Spark Dataframes Example
Inside your docker container, we are going to create some very quick JSON data and apply a Dataframe to it and allow you to run queries on it. JSON is a type of data format that inherently has a schema with it, but we want to put it into a dataframe so it helps to simplify things that it is in JSON so run these commands with me.
vi sales.json
This will open a new document titled sales.json. Once inside you need to press i
to be in interactive mode so you can type. Please make sure that you are typing and not copy / pasting because it might not work when we create the dataframe. Type the following:
{
{"salesId" : "1", "description" : "Wally World", "amount" : "129.23", "numberOfItems" : "15"}
{"salesId" : "2", "description" : "Toca Bell", "amount" : "5.65", "numberOfItems" : "3"}
{"salesId" : "3", "description" : "Whatasalad", "amount" : "32.12", "numberOfItems" : "6"}
{"salesId" : "4", "description" : "Pizza Nut", "amount" : "23.43", "numberOfItems" : "2"}
{"salesId" : "5", "description" : "Bullseye", "amount" : "2398.40", "numberOfItems" : "29"}
{"salesId" : "6", "description" : "Wally World", "amount" : "1.83", "numberOfItems" : "1"}
}
To get out of this interactive mode, hit ESC
and then type :wq
.
Spark-shell is a command that you can run to get an interactive shell (REPL) to run spark commands or just Scala if you wish. While still in your docker container, run spark-shell
Now you should have a prompt that says Scala. Run the following command to load the data into a dataframe.
val dataframe = sqlContext.read.json("file:///tmp/mount/sales.json")
In the parenthesis, put the location that your sales.json
files is located. Once this command has ran we now have a data frame inside the spark shell. Let’s do some cool things with it.
dataframe.show()
Output:
+---------------+-------+-----------+-------------+-------+
|_corrupt_record| amount|description|numberOfItems|salesId|
+---------------+-------+-----------+-------------+-------+
| { | null| null| null| null|
| null| 129.23|Wally World| 15| 1|
| null| 5.65| Toca Bell| 3| 2|
| null| 32.12| Whatasalad| 6| 3|
| null| 23.43| Pizza Nut| 2| 4|
| null|2398.40| Bullseye| 29| 5|
| null| 1.83|Wally World| 1| 6|
| }| null| null| null| null|
+---------------+-------+-----------+-------------+-------+
If you see corrupt record inside of your dataframe, don’t worry too much about it. When you use the internal libraries like read.json, it is very sensitive when it infers the schema.

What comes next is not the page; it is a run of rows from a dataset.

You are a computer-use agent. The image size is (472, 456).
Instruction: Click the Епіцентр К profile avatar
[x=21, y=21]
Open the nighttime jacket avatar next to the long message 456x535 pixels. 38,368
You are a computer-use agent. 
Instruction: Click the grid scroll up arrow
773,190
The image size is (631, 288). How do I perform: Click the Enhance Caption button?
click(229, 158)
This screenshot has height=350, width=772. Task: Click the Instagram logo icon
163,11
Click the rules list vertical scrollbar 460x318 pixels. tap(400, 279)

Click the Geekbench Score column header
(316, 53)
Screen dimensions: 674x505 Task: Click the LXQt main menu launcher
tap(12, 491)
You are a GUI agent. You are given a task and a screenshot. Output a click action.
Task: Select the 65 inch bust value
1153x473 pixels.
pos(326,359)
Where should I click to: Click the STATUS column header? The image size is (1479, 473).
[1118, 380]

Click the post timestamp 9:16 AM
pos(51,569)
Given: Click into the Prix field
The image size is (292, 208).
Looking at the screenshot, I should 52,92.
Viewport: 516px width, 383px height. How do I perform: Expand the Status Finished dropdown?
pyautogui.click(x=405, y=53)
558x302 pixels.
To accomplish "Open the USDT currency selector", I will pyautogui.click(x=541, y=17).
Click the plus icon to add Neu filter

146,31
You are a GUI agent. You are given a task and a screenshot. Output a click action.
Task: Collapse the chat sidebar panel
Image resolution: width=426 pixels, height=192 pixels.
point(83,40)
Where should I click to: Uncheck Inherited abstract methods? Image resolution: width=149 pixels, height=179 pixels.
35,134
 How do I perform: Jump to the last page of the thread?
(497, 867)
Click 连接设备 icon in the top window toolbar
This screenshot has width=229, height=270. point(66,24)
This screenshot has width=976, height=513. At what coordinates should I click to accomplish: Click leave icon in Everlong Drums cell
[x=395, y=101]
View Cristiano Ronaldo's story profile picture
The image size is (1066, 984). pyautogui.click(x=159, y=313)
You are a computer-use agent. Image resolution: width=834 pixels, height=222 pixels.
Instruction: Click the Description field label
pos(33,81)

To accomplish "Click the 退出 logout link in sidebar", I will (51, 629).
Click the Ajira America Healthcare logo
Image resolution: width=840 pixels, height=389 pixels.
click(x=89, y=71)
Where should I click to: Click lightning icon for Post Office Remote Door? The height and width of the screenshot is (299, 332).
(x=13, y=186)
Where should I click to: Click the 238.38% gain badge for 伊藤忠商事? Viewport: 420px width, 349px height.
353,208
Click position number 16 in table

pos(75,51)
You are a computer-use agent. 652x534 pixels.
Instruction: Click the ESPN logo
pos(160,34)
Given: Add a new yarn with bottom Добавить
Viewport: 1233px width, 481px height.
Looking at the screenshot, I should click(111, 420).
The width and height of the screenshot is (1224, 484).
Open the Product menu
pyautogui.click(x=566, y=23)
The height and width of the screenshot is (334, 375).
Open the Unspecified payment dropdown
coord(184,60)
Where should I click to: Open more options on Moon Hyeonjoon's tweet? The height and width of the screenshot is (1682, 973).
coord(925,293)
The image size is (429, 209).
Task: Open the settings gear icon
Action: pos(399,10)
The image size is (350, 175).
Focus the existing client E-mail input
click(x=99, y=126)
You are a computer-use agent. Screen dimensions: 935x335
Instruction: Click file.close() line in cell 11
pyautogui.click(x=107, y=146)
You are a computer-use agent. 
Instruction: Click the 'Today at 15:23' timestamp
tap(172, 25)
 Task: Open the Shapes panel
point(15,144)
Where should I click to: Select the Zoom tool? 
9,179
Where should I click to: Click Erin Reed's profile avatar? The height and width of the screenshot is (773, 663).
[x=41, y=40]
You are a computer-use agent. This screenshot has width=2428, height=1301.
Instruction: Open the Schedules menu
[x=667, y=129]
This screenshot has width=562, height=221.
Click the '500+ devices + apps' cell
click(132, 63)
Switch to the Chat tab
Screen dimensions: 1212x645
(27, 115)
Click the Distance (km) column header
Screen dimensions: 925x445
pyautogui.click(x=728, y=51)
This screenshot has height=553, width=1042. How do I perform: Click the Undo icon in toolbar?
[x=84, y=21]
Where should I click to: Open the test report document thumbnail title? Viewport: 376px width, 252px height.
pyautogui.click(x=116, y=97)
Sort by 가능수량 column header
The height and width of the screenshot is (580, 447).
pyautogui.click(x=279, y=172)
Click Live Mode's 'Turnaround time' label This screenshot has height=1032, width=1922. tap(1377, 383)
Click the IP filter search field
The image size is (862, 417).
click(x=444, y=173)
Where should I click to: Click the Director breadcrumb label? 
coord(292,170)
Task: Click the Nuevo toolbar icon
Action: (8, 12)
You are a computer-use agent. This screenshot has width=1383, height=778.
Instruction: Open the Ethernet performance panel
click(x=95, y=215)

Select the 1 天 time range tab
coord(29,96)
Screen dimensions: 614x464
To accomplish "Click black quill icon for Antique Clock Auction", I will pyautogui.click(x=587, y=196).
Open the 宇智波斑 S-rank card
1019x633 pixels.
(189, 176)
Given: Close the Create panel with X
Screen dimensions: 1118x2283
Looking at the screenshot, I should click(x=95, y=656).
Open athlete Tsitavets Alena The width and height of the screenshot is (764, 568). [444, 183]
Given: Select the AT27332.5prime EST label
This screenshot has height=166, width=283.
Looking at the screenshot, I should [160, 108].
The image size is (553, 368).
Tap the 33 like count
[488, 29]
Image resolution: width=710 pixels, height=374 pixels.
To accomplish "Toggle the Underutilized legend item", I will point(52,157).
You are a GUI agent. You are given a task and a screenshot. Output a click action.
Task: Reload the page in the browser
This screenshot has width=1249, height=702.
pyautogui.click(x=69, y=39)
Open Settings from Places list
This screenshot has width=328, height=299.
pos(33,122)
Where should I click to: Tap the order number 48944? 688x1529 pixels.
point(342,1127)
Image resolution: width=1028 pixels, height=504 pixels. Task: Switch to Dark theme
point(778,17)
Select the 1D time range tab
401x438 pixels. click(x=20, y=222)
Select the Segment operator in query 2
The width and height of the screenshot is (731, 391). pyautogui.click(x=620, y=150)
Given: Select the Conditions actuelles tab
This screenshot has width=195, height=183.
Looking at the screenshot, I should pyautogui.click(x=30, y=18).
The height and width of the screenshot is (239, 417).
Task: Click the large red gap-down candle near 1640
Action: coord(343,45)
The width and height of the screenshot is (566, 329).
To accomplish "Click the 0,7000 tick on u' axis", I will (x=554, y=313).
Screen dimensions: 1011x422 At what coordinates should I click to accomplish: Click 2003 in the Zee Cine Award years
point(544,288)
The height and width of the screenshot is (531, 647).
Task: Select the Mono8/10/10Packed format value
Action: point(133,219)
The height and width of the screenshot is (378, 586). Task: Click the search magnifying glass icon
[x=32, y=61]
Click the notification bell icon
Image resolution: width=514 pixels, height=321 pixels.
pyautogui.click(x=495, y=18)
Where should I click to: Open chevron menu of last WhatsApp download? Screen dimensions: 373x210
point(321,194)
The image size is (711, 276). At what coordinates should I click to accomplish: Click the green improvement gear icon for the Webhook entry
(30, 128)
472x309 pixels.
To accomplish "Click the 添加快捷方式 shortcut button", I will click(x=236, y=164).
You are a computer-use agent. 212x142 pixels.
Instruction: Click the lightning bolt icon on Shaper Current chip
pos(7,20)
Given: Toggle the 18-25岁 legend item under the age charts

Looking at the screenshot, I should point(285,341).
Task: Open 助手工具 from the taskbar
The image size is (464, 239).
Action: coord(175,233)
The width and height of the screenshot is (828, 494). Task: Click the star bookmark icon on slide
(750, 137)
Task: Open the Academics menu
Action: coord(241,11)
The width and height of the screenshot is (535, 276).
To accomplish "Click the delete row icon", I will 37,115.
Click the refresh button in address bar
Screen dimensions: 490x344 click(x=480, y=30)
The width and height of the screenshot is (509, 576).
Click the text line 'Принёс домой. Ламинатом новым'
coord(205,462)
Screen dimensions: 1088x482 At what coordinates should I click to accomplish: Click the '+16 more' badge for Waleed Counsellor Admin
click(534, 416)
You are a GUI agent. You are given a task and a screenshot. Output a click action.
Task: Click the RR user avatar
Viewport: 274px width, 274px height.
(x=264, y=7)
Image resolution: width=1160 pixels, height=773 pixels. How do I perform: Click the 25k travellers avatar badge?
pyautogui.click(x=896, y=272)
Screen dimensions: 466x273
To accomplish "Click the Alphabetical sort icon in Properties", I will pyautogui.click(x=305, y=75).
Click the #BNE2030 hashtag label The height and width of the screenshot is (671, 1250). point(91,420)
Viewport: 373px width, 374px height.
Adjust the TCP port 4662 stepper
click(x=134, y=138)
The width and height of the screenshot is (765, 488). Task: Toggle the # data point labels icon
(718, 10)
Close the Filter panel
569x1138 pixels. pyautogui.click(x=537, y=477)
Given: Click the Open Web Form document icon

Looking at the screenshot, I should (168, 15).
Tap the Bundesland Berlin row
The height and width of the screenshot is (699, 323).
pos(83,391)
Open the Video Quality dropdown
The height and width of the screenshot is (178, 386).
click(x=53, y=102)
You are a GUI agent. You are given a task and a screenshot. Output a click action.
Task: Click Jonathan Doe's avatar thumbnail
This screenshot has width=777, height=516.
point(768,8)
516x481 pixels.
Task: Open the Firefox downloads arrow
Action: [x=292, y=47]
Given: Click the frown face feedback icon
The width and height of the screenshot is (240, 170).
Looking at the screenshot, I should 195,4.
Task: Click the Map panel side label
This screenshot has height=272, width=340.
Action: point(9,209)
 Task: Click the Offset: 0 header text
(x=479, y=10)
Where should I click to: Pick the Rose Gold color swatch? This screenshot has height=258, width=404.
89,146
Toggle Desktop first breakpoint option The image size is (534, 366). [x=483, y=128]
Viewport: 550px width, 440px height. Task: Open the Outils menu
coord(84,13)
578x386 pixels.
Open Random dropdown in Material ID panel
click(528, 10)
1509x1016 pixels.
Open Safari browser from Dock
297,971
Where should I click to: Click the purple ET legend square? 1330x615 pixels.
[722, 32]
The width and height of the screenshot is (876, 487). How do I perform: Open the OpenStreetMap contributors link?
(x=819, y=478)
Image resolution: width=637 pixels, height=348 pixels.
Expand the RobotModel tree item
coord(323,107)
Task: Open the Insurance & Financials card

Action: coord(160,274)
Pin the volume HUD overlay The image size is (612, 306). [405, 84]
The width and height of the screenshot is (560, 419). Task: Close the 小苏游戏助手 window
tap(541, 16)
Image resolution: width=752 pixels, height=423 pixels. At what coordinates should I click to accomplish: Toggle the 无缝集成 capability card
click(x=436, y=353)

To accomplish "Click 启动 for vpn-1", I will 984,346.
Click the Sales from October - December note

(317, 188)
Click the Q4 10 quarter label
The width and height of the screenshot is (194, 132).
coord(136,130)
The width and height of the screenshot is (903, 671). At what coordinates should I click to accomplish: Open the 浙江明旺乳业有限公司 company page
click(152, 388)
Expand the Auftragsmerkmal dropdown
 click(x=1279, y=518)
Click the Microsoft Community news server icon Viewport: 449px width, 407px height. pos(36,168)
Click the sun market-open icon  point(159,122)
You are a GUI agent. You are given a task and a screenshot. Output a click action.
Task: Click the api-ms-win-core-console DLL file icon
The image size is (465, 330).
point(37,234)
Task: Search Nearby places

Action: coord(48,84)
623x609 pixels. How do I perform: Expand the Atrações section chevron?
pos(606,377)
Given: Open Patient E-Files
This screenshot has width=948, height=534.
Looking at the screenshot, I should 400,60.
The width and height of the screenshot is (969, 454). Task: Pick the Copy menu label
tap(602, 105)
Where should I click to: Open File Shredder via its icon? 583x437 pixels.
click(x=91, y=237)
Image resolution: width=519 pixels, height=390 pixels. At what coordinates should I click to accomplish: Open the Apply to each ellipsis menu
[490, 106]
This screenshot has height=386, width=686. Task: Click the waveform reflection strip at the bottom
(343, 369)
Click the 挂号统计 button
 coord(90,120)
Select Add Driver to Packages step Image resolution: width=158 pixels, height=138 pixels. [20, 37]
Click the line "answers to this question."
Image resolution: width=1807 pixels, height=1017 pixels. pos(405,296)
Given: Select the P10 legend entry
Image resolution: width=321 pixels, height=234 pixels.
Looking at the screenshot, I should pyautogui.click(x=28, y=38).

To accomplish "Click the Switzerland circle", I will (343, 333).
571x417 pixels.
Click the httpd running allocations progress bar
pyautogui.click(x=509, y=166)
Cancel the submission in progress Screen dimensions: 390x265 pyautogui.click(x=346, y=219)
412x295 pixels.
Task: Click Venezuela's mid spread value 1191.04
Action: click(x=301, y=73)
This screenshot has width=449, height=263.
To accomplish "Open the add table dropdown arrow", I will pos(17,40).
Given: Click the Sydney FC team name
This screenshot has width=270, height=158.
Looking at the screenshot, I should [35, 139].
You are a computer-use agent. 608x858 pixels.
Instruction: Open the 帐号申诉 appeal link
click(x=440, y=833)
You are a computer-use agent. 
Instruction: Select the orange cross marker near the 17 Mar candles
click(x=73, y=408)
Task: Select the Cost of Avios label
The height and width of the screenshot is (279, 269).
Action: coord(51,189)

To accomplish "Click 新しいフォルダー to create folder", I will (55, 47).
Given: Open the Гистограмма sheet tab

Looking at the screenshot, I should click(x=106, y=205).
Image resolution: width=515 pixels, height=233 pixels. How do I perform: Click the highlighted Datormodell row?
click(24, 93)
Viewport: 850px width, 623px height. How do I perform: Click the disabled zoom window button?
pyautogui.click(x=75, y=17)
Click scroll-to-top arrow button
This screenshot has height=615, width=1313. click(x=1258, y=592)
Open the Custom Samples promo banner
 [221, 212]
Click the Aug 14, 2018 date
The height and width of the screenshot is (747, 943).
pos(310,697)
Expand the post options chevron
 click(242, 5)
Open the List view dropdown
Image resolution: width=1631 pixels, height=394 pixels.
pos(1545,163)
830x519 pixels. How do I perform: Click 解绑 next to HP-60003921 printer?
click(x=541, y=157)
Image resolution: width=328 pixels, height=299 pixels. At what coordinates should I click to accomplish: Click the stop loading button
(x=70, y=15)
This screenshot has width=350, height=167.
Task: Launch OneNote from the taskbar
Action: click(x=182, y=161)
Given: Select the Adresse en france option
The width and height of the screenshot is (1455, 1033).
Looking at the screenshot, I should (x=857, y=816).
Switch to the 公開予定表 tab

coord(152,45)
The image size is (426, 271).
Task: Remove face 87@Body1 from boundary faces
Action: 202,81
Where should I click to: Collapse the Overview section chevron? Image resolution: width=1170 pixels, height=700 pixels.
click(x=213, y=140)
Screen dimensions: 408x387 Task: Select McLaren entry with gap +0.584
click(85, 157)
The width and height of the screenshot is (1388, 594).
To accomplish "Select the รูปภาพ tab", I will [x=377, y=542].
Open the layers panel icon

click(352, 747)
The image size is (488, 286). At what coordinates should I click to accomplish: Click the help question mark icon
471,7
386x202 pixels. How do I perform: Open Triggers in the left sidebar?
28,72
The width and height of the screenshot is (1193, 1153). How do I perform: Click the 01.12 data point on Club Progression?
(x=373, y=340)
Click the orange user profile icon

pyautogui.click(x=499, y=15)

When you apply your own schema, you can control it a little bit more.
This command should show you your data in a nice format.
dataframe.printSchema()
Output:
|-- _corrupt_record: string (nullable = true)
|-- amount: string (nullable = true)
|-- description: string (nullable = true)
|-- numberOfItems: string (nullable = true)
|-- salesId: string (nullable = true)
This command will show you the schema of your data.
dataframe.select("description").show()
This command will show you all of the descriptions in our data frame.
dataframe.filter(dataframe("amount" > 100)).show()
This command will give you the amounts that are over $100 and shows you a glimpse of the SQL like language that you can use to create queries of the data inside a dataframe.
Conclusion
We have looked at what Spark is and have compared Spark to MapReduce. We even took MapReduce code written in Java and condensed it down into a WordCount using Scala and Spark showing just how simple Spark makes data processing compared to MapReduce. After that, we created your very first dataframe and ran some queries on it to get the feel. We encourage you to play around with the dataframe and see what other queries you can create. Don’t forget to shut down your docker-machine if you are using Digital Ocean. Refer back to this post for a refresher.